EXERCISE BRIEF: From the material below, tally every line containing "Maximize"; reply with the total only.

DATASET EXCERPTS:
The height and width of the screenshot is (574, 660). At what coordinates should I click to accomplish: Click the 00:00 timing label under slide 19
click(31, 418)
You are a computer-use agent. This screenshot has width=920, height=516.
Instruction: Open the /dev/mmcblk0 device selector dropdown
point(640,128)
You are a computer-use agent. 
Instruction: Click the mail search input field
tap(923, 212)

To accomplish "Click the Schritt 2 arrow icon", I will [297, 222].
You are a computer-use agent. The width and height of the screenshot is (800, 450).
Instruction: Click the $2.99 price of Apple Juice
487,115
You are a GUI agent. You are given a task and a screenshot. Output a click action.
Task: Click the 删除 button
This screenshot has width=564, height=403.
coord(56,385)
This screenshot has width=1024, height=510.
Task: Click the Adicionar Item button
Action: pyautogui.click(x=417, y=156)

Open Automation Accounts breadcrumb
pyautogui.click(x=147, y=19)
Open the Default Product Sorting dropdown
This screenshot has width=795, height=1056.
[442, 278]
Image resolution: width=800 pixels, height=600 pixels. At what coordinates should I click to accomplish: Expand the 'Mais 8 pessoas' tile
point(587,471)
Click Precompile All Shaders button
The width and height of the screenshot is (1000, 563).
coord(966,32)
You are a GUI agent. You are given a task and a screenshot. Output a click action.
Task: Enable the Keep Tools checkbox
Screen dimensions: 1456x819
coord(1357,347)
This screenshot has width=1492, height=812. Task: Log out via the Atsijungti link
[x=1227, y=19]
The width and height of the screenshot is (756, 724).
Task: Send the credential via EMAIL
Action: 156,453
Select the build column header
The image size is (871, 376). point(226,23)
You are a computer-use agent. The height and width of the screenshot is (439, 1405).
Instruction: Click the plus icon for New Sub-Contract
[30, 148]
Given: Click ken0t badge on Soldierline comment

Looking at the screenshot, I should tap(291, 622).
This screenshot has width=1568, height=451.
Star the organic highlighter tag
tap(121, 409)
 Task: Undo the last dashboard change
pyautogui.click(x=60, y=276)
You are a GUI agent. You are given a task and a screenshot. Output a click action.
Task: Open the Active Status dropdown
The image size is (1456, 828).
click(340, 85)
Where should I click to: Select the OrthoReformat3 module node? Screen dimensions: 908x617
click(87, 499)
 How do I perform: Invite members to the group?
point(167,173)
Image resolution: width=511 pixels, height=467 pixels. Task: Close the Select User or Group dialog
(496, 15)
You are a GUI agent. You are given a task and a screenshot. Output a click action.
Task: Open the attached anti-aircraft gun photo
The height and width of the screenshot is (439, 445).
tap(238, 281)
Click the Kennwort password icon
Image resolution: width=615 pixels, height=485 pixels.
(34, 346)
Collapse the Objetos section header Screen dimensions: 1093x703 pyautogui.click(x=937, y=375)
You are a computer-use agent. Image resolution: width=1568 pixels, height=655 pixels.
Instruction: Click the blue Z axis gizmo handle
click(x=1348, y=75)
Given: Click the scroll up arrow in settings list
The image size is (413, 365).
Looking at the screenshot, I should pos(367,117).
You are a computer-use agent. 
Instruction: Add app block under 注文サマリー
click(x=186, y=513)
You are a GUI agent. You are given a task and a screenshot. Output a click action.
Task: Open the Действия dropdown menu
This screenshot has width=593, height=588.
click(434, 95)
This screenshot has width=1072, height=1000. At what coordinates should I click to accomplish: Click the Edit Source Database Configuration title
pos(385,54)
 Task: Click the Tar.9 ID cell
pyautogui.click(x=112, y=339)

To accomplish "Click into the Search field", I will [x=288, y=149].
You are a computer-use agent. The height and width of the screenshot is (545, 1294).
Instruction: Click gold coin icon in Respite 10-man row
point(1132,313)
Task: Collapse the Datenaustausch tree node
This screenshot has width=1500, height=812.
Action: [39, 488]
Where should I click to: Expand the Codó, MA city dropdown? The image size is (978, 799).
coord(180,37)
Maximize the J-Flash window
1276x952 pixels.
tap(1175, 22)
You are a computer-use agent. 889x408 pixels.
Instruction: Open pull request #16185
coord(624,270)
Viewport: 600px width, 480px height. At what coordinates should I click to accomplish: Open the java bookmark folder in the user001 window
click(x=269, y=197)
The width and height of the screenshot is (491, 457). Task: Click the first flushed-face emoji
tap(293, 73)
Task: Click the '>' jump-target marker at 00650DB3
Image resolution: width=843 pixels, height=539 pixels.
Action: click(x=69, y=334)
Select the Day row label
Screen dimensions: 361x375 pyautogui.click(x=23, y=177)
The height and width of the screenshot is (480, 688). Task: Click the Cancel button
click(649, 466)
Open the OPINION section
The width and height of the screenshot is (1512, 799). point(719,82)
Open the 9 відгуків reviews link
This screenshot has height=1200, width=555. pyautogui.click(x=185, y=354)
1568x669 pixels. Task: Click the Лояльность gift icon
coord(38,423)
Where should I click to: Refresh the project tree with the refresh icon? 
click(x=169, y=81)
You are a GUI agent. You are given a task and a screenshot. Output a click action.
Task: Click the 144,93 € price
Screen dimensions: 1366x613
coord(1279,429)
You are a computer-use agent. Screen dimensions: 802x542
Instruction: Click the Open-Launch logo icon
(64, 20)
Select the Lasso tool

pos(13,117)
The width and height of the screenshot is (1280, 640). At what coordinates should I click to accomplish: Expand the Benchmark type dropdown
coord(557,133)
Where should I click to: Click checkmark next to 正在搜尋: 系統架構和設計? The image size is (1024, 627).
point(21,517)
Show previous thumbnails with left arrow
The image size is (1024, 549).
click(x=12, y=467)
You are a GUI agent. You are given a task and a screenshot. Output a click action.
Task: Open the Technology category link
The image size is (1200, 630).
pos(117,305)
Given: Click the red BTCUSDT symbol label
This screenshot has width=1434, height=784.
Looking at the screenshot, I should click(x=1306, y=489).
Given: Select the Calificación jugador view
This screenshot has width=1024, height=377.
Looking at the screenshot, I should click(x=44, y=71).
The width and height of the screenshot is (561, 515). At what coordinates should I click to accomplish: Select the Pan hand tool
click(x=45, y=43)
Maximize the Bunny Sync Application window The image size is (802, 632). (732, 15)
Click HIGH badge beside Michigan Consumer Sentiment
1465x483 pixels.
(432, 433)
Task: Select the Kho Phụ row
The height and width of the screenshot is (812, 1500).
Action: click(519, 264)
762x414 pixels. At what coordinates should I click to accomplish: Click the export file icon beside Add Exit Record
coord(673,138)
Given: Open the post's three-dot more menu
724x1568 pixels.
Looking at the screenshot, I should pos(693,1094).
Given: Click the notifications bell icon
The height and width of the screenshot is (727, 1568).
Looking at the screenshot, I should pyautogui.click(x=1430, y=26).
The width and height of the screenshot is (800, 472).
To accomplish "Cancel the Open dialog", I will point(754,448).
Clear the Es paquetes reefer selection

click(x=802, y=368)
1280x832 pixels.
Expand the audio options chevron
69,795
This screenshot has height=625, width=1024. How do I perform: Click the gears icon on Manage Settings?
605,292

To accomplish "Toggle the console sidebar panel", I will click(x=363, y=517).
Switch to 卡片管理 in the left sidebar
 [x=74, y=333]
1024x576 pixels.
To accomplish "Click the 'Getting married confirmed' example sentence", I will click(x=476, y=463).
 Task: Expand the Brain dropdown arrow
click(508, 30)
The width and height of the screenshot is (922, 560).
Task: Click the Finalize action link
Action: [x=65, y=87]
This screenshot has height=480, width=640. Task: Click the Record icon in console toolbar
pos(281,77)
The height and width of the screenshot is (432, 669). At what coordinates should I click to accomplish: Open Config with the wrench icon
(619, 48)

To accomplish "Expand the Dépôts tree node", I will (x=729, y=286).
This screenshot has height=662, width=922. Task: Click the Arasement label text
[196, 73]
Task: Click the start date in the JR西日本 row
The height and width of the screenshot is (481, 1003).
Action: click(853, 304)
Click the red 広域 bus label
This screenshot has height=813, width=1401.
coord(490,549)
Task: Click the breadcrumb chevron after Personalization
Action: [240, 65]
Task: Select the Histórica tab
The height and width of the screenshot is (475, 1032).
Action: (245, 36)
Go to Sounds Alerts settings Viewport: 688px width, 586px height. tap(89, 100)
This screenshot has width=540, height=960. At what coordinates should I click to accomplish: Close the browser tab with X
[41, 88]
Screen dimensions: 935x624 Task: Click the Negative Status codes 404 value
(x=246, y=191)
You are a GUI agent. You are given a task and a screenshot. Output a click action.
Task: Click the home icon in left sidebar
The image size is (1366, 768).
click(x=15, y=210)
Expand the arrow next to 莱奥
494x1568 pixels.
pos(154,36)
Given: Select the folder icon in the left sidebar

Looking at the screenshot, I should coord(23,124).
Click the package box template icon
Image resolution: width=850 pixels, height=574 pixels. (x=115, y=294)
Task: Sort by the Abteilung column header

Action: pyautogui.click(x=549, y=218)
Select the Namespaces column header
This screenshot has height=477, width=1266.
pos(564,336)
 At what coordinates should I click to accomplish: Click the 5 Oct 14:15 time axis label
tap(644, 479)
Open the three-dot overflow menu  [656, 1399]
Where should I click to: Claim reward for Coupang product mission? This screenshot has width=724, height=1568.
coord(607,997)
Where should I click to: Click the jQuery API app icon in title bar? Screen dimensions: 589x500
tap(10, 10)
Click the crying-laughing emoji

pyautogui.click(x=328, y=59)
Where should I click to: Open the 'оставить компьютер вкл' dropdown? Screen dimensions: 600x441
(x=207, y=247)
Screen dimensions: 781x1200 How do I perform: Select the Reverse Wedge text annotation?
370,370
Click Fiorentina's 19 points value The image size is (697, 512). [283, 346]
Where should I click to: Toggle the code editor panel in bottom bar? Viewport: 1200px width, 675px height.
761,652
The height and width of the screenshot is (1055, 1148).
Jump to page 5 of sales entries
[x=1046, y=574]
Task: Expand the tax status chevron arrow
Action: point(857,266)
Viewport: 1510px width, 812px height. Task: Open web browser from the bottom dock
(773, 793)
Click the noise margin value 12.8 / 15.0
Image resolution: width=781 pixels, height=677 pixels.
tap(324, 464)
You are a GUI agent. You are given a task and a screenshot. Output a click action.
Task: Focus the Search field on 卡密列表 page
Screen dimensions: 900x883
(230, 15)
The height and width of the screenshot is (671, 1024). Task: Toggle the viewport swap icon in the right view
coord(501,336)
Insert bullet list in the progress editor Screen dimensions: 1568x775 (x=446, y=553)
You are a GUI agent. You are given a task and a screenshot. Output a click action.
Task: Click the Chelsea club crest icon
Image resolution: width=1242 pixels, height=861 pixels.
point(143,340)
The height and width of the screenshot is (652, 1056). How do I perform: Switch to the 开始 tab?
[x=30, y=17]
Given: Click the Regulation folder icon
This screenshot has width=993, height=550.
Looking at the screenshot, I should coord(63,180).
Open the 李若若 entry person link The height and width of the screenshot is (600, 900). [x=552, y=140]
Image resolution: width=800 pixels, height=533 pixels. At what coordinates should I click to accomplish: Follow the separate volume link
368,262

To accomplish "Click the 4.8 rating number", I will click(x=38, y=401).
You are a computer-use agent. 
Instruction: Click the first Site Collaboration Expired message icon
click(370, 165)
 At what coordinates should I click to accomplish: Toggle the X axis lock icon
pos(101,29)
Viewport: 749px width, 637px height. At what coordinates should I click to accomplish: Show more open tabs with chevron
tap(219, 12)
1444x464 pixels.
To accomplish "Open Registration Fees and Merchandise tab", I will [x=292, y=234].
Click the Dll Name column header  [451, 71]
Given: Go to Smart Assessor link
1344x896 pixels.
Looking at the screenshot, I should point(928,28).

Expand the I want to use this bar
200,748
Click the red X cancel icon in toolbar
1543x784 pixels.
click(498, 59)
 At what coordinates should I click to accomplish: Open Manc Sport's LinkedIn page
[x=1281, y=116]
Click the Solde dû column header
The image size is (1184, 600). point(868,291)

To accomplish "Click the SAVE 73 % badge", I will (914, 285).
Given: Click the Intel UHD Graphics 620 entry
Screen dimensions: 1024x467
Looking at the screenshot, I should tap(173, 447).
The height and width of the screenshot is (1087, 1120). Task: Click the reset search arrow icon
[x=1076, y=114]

YOUR RESPONSE: 2